The death of a pope so soon after his election caused such great shock that it continues to attract attention.
Vatican reporter Stefania Falasca’s 2017 book “John Paul I: The Chronicle of a Death” is a recent effort that thoroughly discusses his last days. Her work draws on medical reports, witness testimonies, and Vatican documents.
She recounts that the evening before his death, the pope suffered a severe pain in his chest for about five minutes, a symptom of a heart problem. This took place before dinner while he was praying Vespers with his Irish secretary, Monsignor John Magee.
When the pain subsided, the pope rejected the suggestion to call for a doctor. Renato Buzzonetti, his doctor, was only informed of this episode after the pope died.
The specific cause of his death will likely never be ascertained with certainty because no autopsy was performed, in keeping with Vatican protocol. Bishop Enrico Dal Covolo, the former postulator for John Paul I's sainthood cause, has said medical records collected as part of the process also support the conclusion that the pope died of natural causes.
There are various rumors about John Paul’s death, including sensational speculations about an assassination plot by nefarious groups with an interest in the Vatican’s role in religion, politics, or finance.
John Paul I wrote “open letters” to Mark Twain, Pinocchio, and King David
His 1976 book Illustrissimi is a collection of imaginative fiction: “open letters” to historic figures, saints, famous writers and imaginary characters. Some are playful in style, while others engage in social commentary, personal advice, or spiritual reflection.
Several are matters of religious devotion. One collection of these letters closes with John Paul’s letter he wrote “with trepidation” to Christ.
“With You I try to maintain a constant conversation. But to translate it into letters is difficult: these are personal things… And besides, what can I write to You, about You, after all the books that have been written on You?” the letter said.
Expressing dissatisfaction with his open letter to Christ, the future pope concluded: “the important thing is not that one person should write about Christ, but that many should love and imitate Christ.”
He was never a pastor of a parish church
Despite his “pastoral” reputation, the future John Paul I never served as a pastor leading a parish! He was a curate for his hometown church in Canale d'Agordo only for the six months after his ordination in July 1935. During his life, he was a seminary professor and seminary rector. He held several leading roles in the chancery of the Diocese of Belluno e Feltre before he was named Bishop of Vittorio Veneto in northern Italy. From there, he would become Patriarch of Venice, cardinal, and pope.
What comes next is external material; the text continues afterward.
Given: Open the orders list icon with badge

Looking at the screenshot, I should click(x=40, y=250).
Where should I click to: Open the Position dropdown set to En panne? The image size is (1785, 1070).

His beatification miracle happened in Argentina
Candela Giarda, an 11-year-old girl from Paraná in northeastern Argentina, suffered brain dysfunction and septic shock amid uncontrollable seizures. She was later diagnosed with Febrile Infection-Related Epilepsy Syndrome.
The girl’s mother, Roxana Sosa, went to pray in the Catholic church next to the Buenos Aires hospital and met a priest, Father José Dabusti.
Candela’s health became worse and worse, a Vatican investigation later reported.
On July 22, 2011, doctors said Candela was facing “imminent death,” When Dabusti came to pray with the girl’s mother, he suggested they pray for healing through the intercession of John Paul I.
Though Sosa did not know much about the deceased pope, she prayed to him exclusively. The priest and the nursing staff of the intensive care unit joined their prayers to hers.
Candela showed improvement overnight. Two weeks later, her doctors removed her breathing tube. Her epilepsy was cured a month later, and she was discharged from the hospital on Sept. 5.
The young girl is now a young woman in her early 20s. As of last year, she was pursuing veterinary studies.
Dabusti reported the apparent miracle to Vatican officials and followed their instructions to record everything that had happened.
By coincidence, the Archbishop of Buenos Aires at the time was Cardinal Jorge Mario Bergoglio, the future Pope Francis. After the proper investigation by Church officials, Francis on Oct. 21, 2021 recognized Pope John Paul’s miracle.